Тем не менее через некоторое время я косвенно узнал (через С. Н. Большакова, общего моего знакомого с о. Николаем), что о моей встрече с посольским секретарём в ресторане, о его предложении пересылать письма и о моём отказе стало известно в английских органах безопасности. Будто бы об этом запрашивала о. Гиббса английская тайная полиция. Все это рассказал Большакову сам о. Гиббс, вопреки данному мне обещанию молчать.

Как могла об этом узнать английская полиция? В зале ресторана, где происходил завтрак, никого из посторонних не было. Эванс и о. Иероним Киккотис вряд ли донесли (хотя?)- не вяжется это как-то с их «типом», да к тому же они не понимают по-русски. В соседней комнате, по крайней мере, в начале, кто-то был, но слышать оттуда без специальных аппаратов было невозможно. Может быть, за секретарём следили (этого исключить по тем временам было нельзя), заметили его встречу со мною, а затем обратились за справками к о. Гиббсу и он уже сам рассказал то, что узнал от меня. Думаю, что это наиболее вероятно. В таком случае я правильно сделал, что ничего не скрыл от о. Николая Гиббса.
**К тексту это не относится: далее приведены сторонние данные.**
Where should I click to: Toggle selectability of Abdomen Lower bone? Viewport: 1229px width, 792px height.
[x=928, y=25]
Что касается меня, то происшедший случай вызвал во мне много мыслей и чувств. Я был недоволен и обеспокоен. Вопреки моему желанию меня влекут на путь, по которому я не желаю идти, отвлекают от моей церковной и богословской научной работы. Но вместе с тем я был поражён, какими связями обладает митрополит Николай в советском правительственном аппарате, и как охотно органы советского посольства исполняют его просьбы. Может быть, нельзя было обвинять митрополита Николая в том, что он хотел получить сведения о русском монашестве на Афоне, это даже его церковный долг, и никаких сведений, кроме чисто церковных, он от меня не требовал. Но всё же на меня произвела неприятное впечатление, та бесцеремонность, с какою он вовлекал меня в общение с советскими посольскими службами. Не справившись предварительно со мной, согласен ли я на такие действия, и не подвергает ли он тем самым меня опасности и риску в пересылке писем через сомнительные службы.

Впрочем, митрополит Николай, по-видимому, не отдавал себе отчёта во многих тонкостях и нюансах, и происходило это от недостаточного знания западной обстановки. Он не понимал, какой вред для патриаршей Церкви приносит общение с советскими посольствами.
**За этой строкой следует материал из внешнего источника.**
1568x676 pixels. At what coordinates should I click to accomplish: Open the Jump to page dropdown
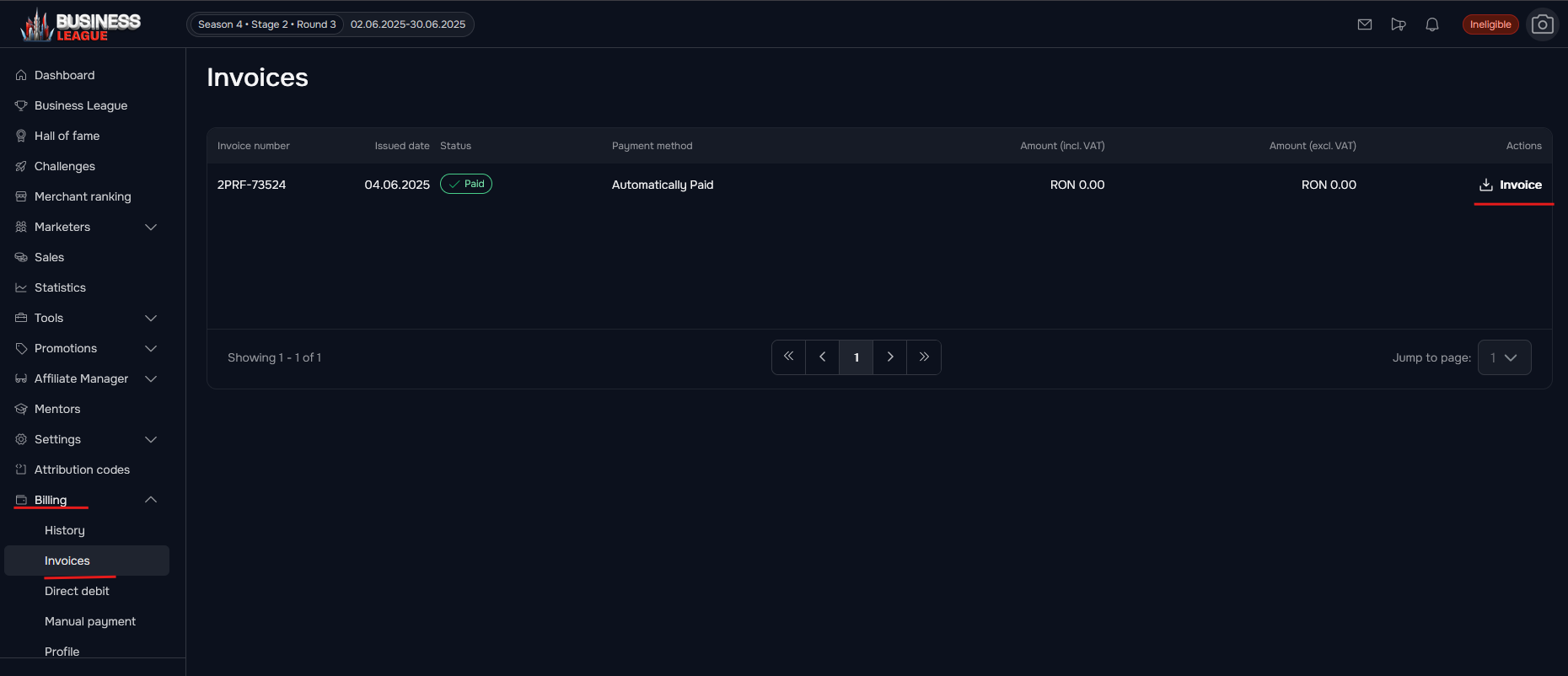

Некоторое время спустя мне пришлось встретиться в Лондоне с о. Киккотисом в его книжном магазине. Он сам, прежде чем я заговорил с ним, начал просить у меня извинения: «Очень прошу простить меня, что я, сам, не желая того, стал причиною встречи Вашей с лицом, для Вас, может быть, нежелательным. Я сам не знал об этом, а то я предупредил бы Вас заранее. Но Эванс ничего мне не сказал, только в последний момент я узнал, что за завтраком будет ещё один человек. Я был уверен, что это тоже окажется английский пастор». «Да — ответил я, — одно дело встречаться с английскими пасторами, другое — со служащими советского посольства. С ними я не считаю возможным и нужным видеться».
По прошествии нескольких месяцев я получаю от Эванса письмо от 6 февраля 1952 года. Он был, очевидно, обеспокоен отсутствием каких-либо известий от меня со времени «ресторанного» свидания. В этом письме он спрашивал, не могу ли я приехать в Лондон и пишет что: «…наш коллега (то есть посольский секретарь) очень желает повторить последний завтрак в менее поспешном темпе».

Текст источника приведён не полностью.